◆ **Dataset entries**
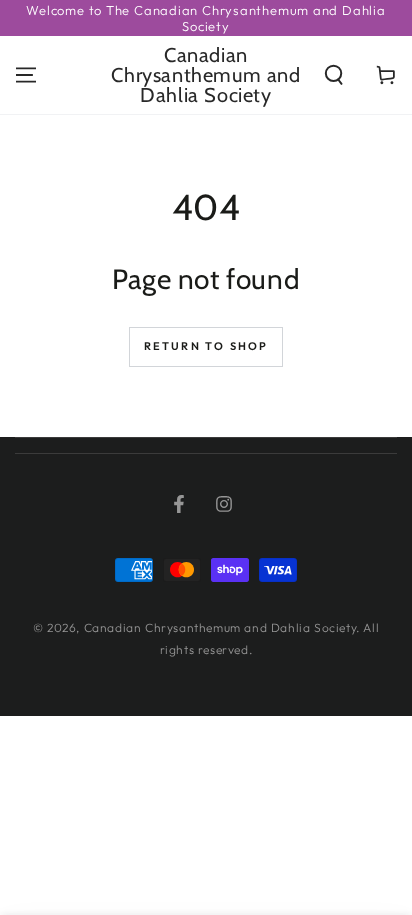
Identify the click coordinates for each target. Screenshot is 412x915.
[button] (334, 75)
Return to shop (206, 346)
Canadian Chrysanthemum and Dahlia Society (220, 627)
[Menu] (26, 75)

◆ **WHAT THE EXERCISE ASKS**
Word-for-word repeat, images excluded: return all the data.

◆ **TASK ANSWER**
Identify the click coordinates for each target. Screenshot is 412x915.
[button] (334, 75)
Return to shop (206, 346)
Canadian Chrysanthemum and Dahlia Society (220, 627)
[Menu] (26, 75)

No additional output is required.